Le Code pénal réprime les faits de bizutage, comme l’illustre l’ouverture par la procureure de la République de Caen d’une enquête sur des soupçons de bizutage concernant un "week-end d’intégration" qui a réuni des étudiants en deuxième année de médecine en 2016. La présidence de l’université de Caen Normandie a annoncé lundi 23 octobre l’annulation du week-end d’intégration prévu à la fin de la semaine pour la nouvelle promotion.

Jusqu’à une loi du 17 juin 1998, le délit de bizutage n’existait pas. Cette loi, complétée ensuite par d’autres textes, a inséré plusieurs dispositions dans le Code pénal.

L’accord ou non des victimes

Le bizutage est défini comme "le fait pour une personne, d’amener autrui […] à subir ou à commettre des actes humiliants ou dégradants ou à consommer de l’alcool de manière excessive lors de manifestations ou de réunions liées au milieu scolaire, sportif et socio-éducatif" (article 225-16-1 du Code pénal).
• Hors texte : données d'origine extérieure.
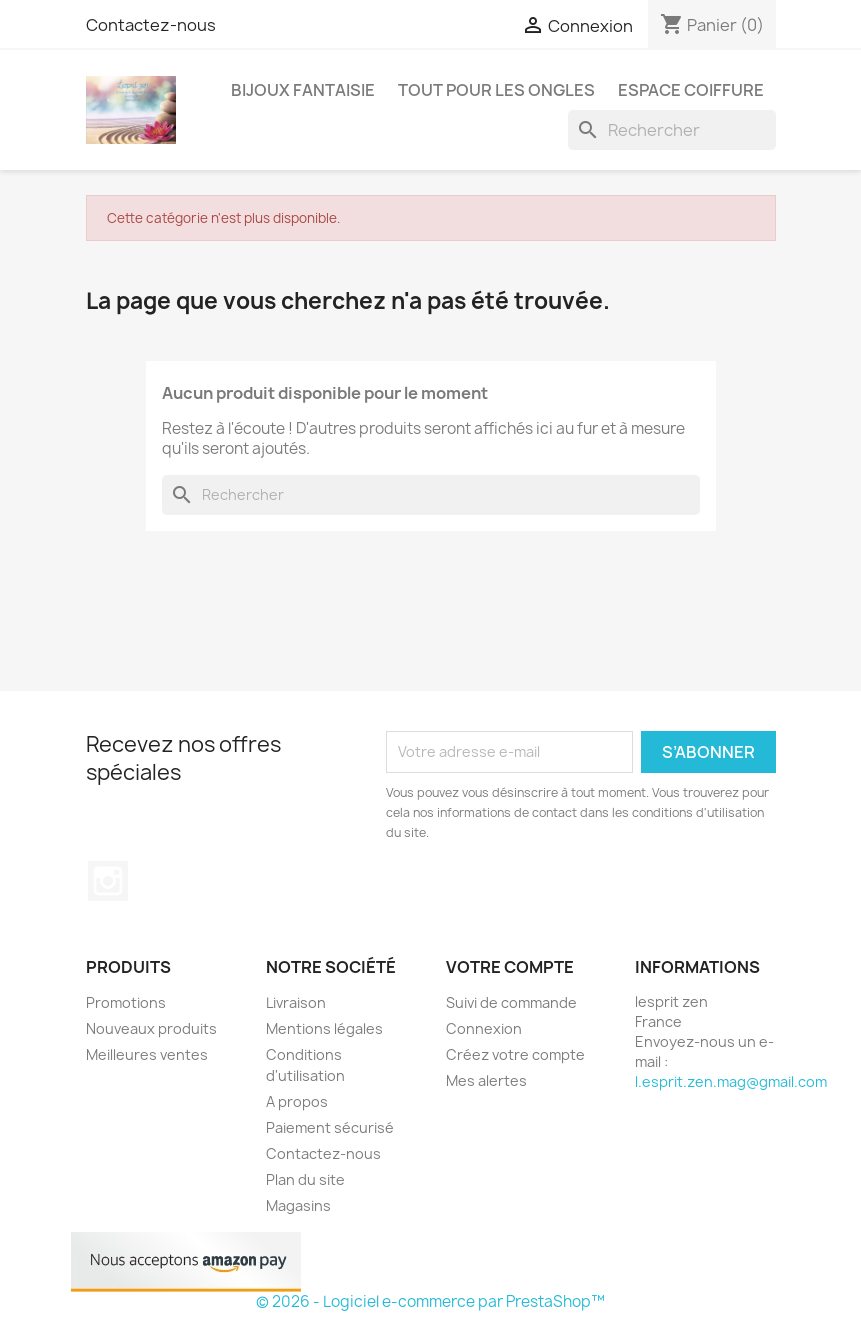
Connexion (484, 1028)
Les victimes peuvent être volontaires ou non, l’effet de groupe pouvant les pousser à consentir à des actes contraires à leur propre dignité.

Six mois de prison et 7 500 euros d’amende

Les peines maximales s’élèvent à six mois d’emprisonnement et 7 500 euros d’amende (article 225-16-1). Elles sont susceptibles d’être portées à un an d’emprisonnement et à 15 000 euros d’amende si la victime se trouve dans "une particulière vulnérabilité, due à son âge, à une maladie, à une infirmité, à une déficience physique ou psychique ou à un état de grossesse" (article 225-16-2 du Code pénal). Cette faiblesse peut être "connue" de l’"auteur" ou seulement "apparente".

Les personnes morales impliquées (comme par exemple les associations étudiantes ayant organisées un week-end d’intégration) peuvent être aussi sanctionnées.

Dans les situations de "violences, de menaces ou d’atteintes sexuelles", les dispositions spécifiques applicables à ces infractions sont mises en œuvre (article 225-16-1).

L’aide d’un avocat et d’une association spécialisée

Les victimes de bizutage ou leurs proches ont la faculté de porter plainte et de recourir aux services d’un avocat. Une association spécialisée, comme le Comité national contre le bizutage ou SOS bizutage, peut vous aider.

Mais en raison de la difficulté à apporter des preuves, les chances d’obtenir une condamnation des auteurs par la justice sont minces.